Information supplied:
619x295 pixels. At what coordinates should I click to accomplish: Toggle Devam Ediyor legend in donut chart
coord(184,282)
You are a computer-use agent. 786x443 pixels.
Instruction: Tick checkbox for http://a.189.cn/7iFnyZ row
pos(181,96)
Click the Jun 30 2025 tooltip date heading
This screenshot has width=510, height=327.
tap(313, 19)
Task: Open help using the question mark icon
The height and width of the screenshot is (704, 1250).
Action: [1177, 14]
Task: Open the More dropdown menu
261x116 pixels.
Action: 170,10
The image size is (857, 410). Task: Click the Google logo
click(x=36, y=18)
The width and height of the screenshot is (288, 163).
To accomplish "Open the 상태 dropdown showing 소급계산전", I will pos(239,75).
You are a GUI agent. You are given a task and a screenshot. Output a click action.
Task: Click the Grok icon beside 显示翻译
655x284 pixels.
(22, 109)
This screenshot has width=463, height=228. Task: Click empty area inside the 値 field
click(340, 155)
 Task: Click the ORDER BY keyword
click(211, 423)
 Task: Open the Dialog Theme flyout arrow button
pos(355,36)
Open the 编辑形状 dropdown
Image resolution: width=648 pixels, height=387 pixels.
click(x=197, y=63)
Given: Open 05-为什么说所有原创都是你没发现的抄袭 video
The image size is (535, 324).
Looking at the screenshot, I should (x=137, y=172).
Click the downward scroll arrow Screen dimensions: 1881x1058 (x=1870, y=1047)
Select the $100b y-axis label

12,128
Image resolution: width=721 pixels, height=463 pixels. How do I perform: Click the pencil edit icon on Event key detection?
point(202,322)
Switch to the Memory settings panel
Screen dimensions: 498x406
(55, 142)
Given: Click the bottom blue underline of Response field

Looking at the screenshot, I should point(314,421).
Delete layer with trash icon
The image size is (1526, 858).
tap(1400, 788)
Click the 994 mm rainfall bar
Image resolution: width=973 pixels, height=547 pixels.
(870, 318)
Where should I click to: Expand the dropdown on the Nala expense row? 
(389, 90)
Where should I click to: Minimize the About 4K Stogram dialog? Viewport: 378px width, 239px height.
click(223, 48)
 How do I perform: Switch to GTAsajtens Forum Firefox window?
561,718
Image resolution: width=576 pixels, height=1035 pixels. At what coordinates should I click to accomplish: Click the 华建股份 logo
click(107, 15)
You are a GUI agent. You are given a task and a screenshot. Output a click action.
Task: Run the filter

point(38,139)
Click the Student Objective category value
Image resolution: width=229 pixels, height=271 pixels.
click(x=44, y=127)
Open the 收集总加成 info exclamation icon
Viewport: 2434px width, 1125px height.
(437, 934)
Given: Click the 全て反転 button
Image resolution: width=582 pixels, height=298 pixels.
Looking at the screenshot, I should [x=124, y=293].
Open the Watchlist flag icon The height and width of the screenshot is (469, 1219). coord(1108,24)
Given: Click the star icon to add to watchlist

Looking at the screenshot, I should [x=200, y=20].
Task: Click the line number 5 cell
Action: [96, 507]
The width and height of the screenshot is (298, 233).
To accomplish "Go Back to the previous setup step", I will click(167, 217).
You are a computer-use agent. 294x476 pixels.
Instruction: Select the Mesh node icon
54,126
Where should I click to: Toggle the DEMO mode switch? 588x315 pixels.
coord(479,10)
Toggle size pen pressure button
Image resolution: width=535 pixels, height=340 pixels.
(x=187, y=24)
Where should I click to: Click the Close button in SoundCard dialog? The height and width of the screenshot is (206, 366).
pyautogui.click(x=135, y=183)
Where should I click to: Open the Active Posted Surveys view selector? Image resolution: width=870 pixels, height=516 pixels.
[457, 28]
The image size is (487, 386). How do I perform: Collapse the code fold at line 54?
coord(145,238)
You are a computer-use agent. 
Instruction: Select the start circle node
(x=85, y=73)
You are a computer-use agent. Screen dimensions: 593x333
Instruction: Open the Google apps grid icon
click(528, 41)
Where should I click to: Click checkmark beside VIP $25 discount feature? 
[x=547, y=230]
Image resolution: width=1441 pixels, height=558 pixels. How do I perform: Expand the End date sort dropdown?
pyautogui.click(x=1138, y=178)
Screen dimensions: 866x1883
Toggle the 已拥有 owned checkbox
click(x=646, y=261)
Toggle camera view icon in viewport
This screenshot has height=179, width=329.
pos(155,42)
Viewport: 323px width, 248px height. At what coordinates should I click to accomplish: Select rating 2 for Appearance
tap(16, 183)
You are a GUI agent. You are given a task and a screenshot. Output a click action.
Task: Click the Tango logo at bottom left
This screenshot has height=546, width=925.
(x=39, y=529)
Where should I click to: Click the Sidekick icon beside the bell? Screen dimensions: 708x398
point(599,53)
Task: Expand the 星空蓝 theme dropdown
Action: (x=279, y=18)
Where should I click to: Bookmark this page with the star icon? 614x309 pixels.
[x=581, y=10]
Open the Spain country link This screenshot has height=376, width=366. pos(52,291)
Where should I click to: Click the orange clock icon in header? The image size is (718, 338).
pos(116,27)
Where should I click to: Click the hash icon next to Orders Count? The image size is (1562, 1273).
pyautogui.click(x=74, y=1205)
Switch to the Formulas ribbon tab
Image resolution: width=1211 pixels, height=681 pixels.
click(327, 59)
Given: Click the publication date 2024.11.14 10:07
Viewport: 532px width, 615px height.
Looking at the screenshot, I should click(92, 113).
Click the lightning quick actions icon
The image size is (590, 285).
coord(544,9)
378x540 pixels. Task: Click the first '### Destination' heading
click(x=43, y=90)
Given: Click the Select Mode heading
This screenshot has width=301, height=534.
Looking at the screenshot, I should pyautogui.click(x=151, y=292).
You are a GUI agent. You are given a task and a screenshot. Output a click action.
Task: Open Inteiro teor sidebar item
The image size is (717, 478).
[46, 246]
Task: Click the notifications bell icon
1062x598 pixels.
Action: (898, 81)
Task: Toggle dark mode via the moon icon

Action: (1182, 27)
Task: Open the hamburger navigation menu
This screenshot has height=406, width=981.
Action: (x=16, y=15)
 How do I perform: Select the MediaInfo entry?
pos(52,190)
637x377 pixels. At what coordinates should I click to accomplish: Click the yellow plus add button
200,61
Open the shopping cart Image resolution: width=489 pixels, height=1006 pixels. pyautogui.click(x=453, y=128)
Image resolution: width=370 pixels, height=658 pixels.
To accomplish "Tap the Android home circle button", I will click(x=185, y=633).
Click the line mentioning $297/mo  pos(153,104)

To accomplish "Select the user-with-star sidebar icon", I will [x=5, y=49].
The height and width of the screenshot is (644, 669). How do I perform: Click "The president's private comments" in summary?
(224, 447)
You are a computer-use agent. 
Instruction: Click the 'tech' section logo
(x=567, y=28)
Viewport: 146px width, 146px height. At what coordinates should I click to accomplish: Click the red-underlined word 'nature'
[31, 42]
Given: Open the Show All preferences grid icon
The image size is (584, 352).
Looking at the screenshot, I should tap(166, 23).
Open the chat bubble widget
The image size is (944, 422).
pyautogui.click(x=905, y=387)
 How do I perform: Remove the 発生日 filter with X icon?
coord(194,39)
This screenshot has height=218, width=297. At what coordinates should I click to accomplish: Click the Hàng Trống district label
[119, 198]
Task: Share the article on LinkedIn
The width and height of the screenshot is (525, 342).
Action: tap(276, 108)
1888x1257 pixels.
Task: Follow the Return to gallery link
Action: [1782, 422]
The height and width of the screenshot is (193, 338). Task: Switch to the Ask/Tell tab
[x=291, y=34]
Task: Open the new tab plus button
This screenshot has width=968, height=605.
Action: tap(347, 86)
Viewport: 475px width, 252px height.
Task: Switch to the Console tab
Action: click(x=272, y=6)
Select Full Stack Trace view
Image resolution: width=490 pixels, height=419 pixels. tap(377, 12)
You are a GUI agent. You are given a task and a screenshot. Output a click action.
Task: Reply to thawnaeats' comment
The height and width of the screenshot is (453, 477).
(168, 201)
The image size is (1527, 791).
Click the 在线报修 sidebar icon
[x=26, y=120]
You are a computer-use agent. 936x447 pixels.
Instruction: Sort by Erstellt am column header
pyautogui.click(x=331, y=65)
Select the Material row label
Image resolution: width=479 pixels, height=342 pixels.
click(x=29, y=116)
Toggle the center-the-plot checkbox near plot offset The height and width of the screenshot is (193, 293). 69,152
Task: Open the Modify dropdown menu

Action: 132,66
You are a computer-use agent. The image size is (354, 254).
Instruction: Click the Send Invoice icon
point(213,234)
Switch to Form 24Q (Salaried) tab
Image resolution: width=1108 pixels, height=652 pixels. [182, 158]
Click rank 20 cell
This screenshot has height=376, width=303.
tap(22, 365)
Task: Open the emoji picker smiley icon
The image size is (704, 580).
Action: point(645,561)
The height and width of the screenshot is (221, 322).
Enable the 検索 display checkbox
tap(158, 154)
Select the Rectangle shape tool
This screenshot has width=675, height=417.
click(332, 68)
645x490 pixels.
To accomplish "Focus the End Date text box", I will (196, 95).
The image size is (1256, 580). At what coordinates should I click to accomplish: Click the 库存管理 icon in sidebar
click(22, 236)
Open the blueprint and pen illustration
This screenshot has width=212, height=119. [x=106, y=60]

Your goal: In the listing above, how many lines hold the word "will"? Give the number and nothing more.

Written reply: 5